Programmatic SEO for Destination Discovery
How I designed a hierarchical taxonomy system that drove 60% organic traffic growth by surfacing thousands of trip reports for location-based searches
The Outbound had thousands of trip reports but wasn't ranking for location-based searches like "best hikes near Denver." I conducted keyword research, designed a six-level hierarchical taxonomy, and partnered with engineering to build thousands of programmatic destination hub pages with clean URL patterns and Schema markup for rich snippets.
The programmatic SEO system drove a +60% increase in organic traffic over 9 months, ranking for 3,000+ new keywords. The Outbound reached top 3 positions for highly competitive location-based search terms.
The Problem
Content Existed, But Google Couldn't Find It
The Outbound had thousands of trip reports but wasn't ranking for location-based searches like "best hikes near Denver" or "backpacking Colorado." SEMRush showed competitors dominating high-intent keywords. Content was organized by individual trips, not destinations—nothing for Google to rank.

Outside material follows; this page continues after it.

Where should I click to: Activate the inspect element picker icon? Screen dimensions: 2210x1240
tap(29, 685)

Thousands of trip reports existed, but no destination-level pages for Google to index
Competitors dominated high-intent keywords like "best hikes in [location]"
Users searching for locations couldn't discover relevant content on the platform
Individual trip reports lacked Schema markup to compete for rich snippet features
Designing the Taxonomy System
I conducted keyword research to identify search patterns and designed a six-level hierarchical taxonomy: country → state → activity → city → local activity → trip reports. This structure matched how users naturally searched for outdoor destinations while creating clear internal linking paths for search engines.

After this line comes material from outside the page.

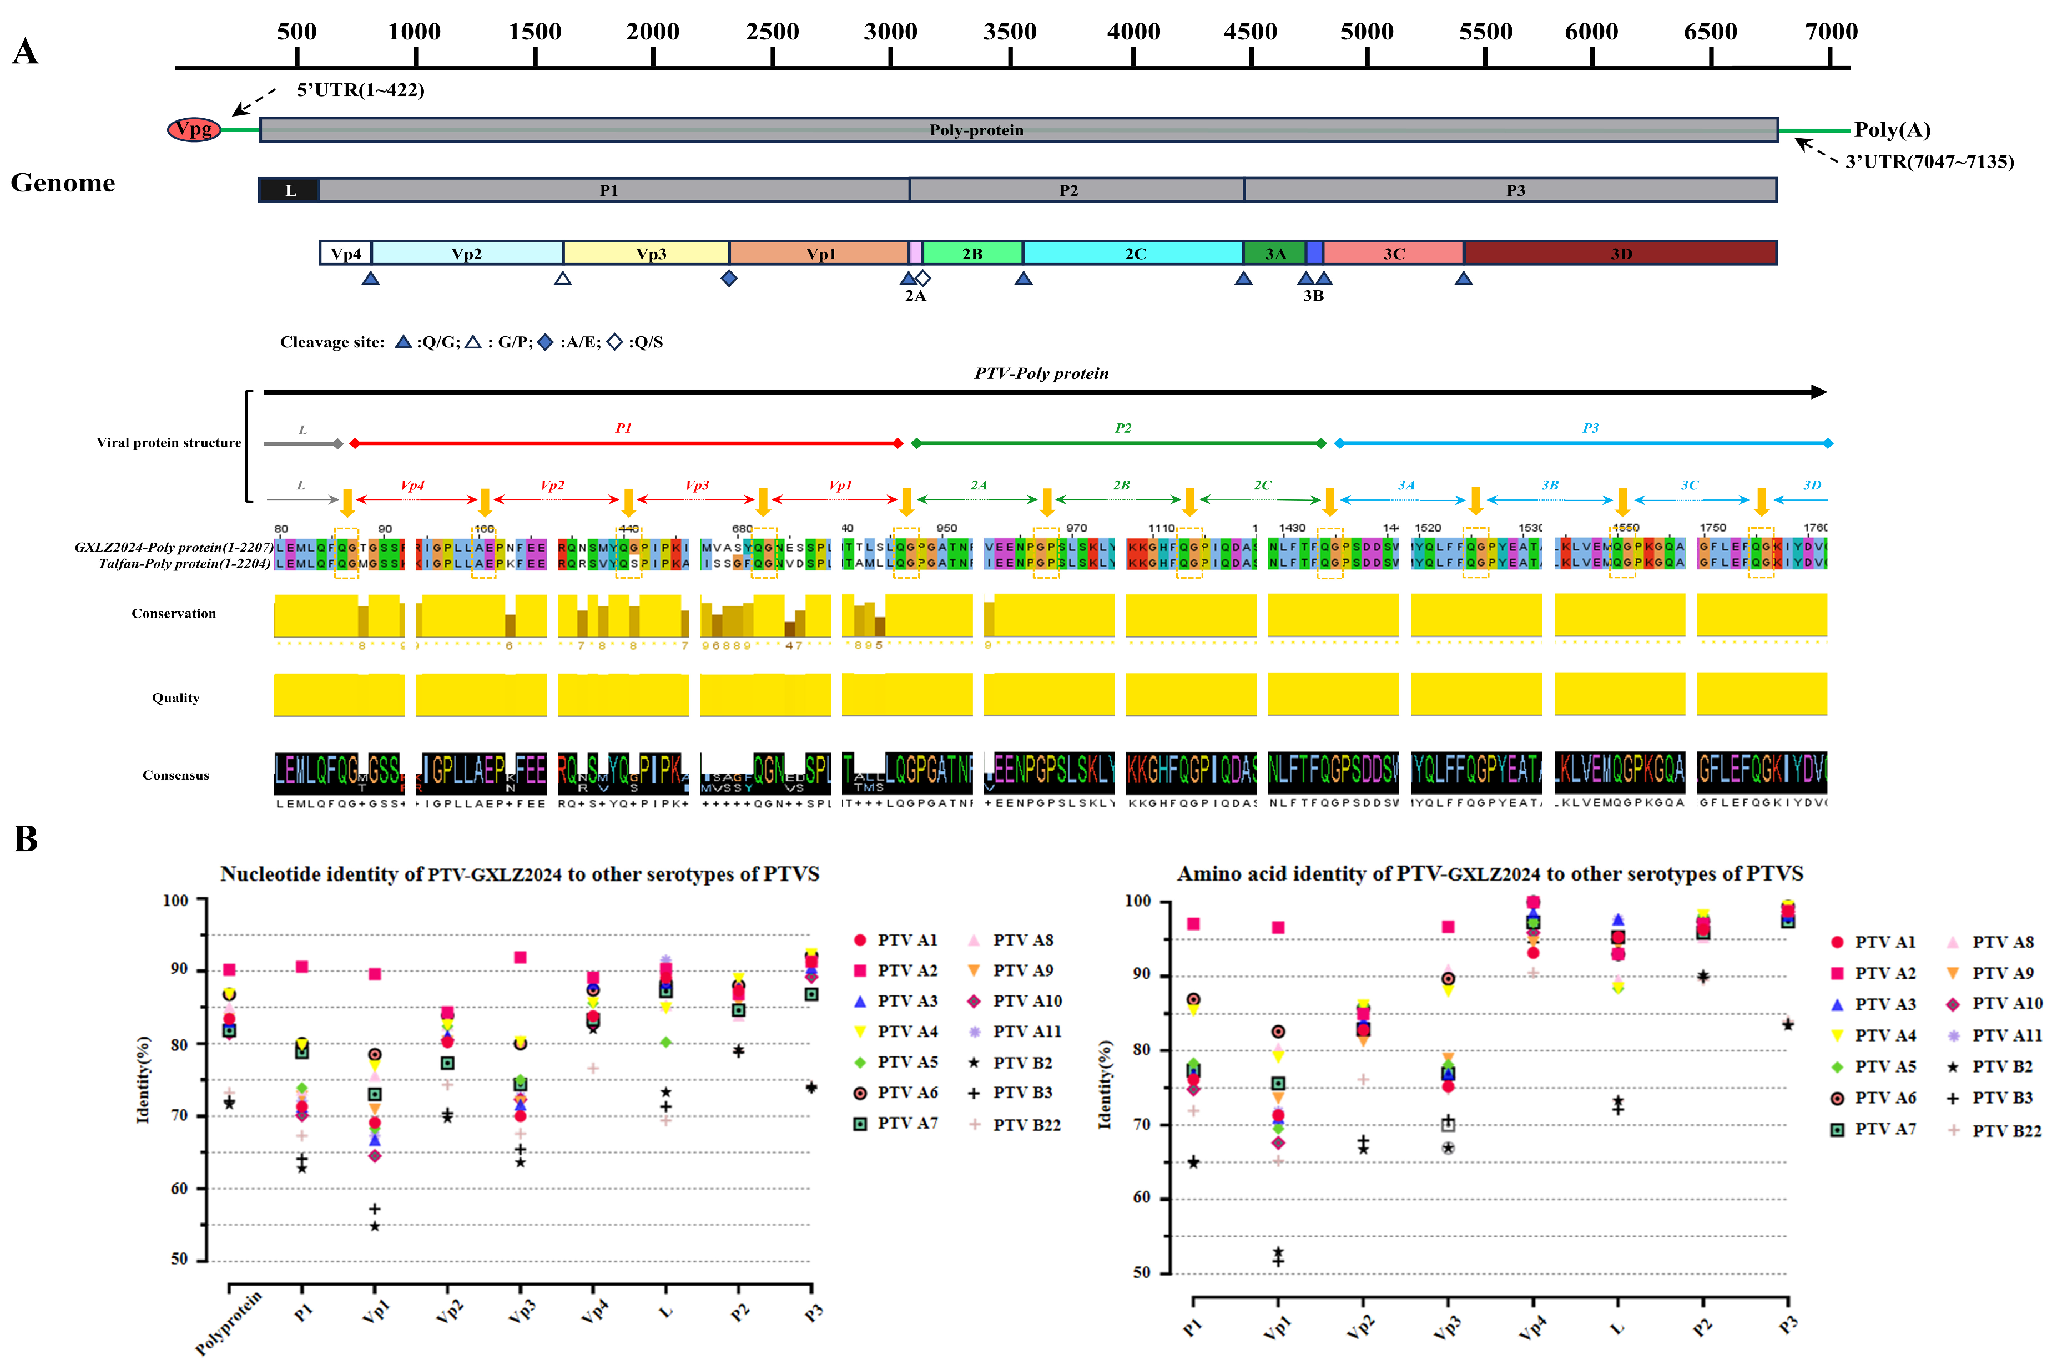Click the red Vpg oval icon
Screen dimensions: 2052x1370
193,129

I partnered with engineering to build the programmatic system, defining content quality thresholds to prevent thin content penalties. We created page templates with curated imagery and implemented Schema markup for rich snippets showing ratings and trail stats directly in search results.
Six-Level Hierarchical System
The taxonomy organized content from broad to specific: country pages aggregated all states, state pages collected activities, activity pages targeted "best [activity] in [state]" searches, city hubs gathered local content, city activity pages captured hyper-local searches, and trip reports sat at the bottom with rich metadata. Clean URL patterns like /hiking/colorado/denver made the structure visible to both users and search engines.
Country
The top of the hierarchy. A country page aggregates all states and regions below it, capturing broad searches like 'hiking in the United States.'
Reflections
SEO is information architecture. Building the right structures to surface existing content had more impact than creating new content. Programmatic doesn't mean low quality—the challenge was balancing scale with maintaining standards.
Setting content thresholds was crucial. We could have generated pages for every possible combination, but quality thresholds protected us from thin content penalties. If I did this again, I'd add performance monitoring to automatically prune underperforming pages and redirect link equity elsewhere.